NEWARK, Delaware (WPVI) -- The University of Delaware has announced its first reported case of monkeypox on campus just days before students move in this weekend.
University officials said in a notice Wednesday that an employee has been diagnosed with the disease. The employee is currently isolating and recovering at home.
The university is working with the Delaware Division of Public Health to notify those who may have had close contact.
"The University will continue to monitor the situation and encourages all members of the UD community to stay apprised of ways to reduce their risk of contracting monkeypox," officials said.
The notice went on to read:
"Monkeypox is a disease caused by a virus in the Poxvirus family, and it can cause fever, swollen lymph nodes and a rash. It is spread through close contact, including prolonged intimate face-to-face contact and skin-to-skin contact when a rash is present. It is contagious from the time symptoms begin until the rash has healed and new skin has formed, which can take two to four weeks.
It is important to note that monkeypox is much different than COVID-19. It does not spread before symptoms start, by casual contact or by being in the same space as someone with monkeypox.

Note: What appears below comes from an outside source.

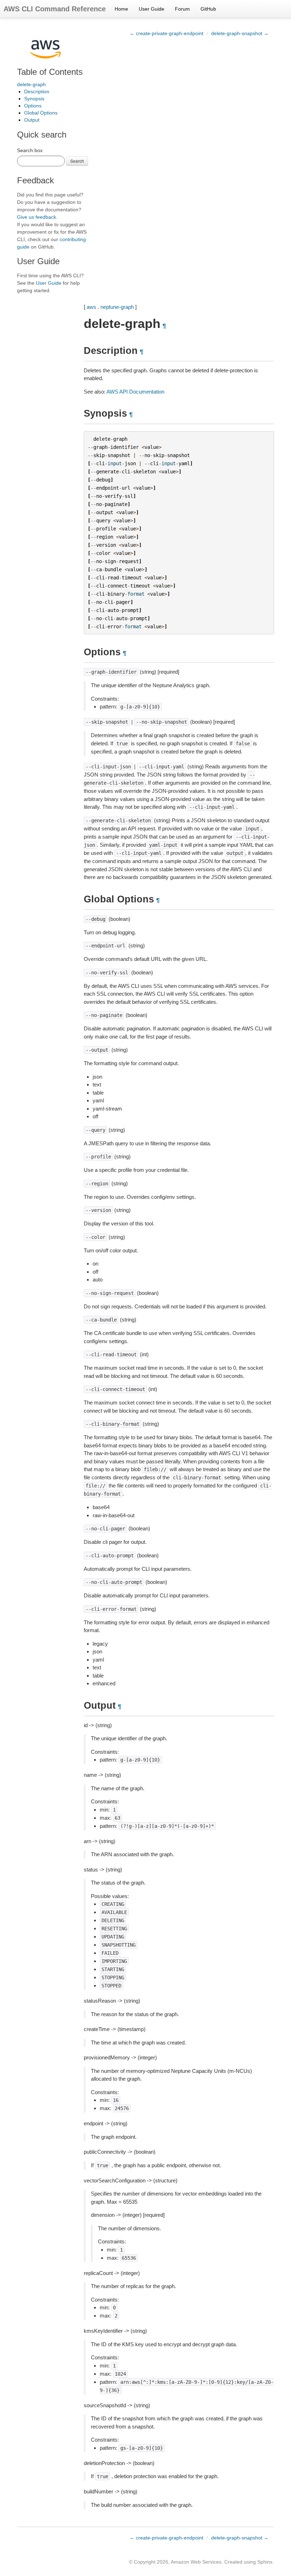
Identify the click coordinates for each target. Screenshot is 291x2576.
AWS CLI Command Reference (55, 9)
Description (36, 91)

Transmission primarily requires prolonged intimate face-to-face contact or skin-to-skin contact with an individual when symptoms are present."
Some students say they are concerned.
"We're all close to each other in dorms," said freshman Leo McTarggart.

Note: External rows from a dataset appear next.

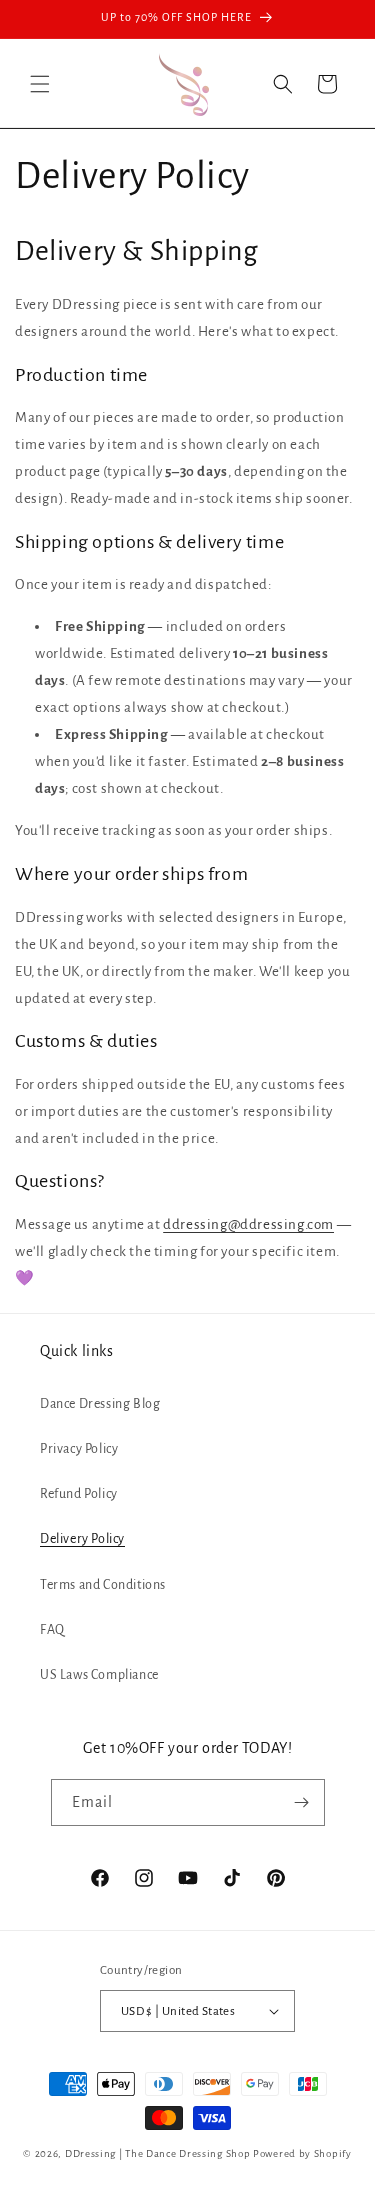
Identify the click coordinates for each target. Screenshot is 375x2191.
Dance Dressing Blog (100, 1404)
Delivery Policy (82, 1539)
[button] (40, 84)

"I took a Covid-19 vaccine. I would take one for monkeypox," added masters student Charles Chifamba.
The university issued a health advisory to the campus about monkeypox on Aug. 19. In the advisory, officials announced a dedicated website for monkeypox information and resources.
Officials said the notice was designed to make the campus community aware of the disease's appearance in the area and steps that can be taken to reduce the risk of contracting it.
"Additional cases will not be announced," the university said.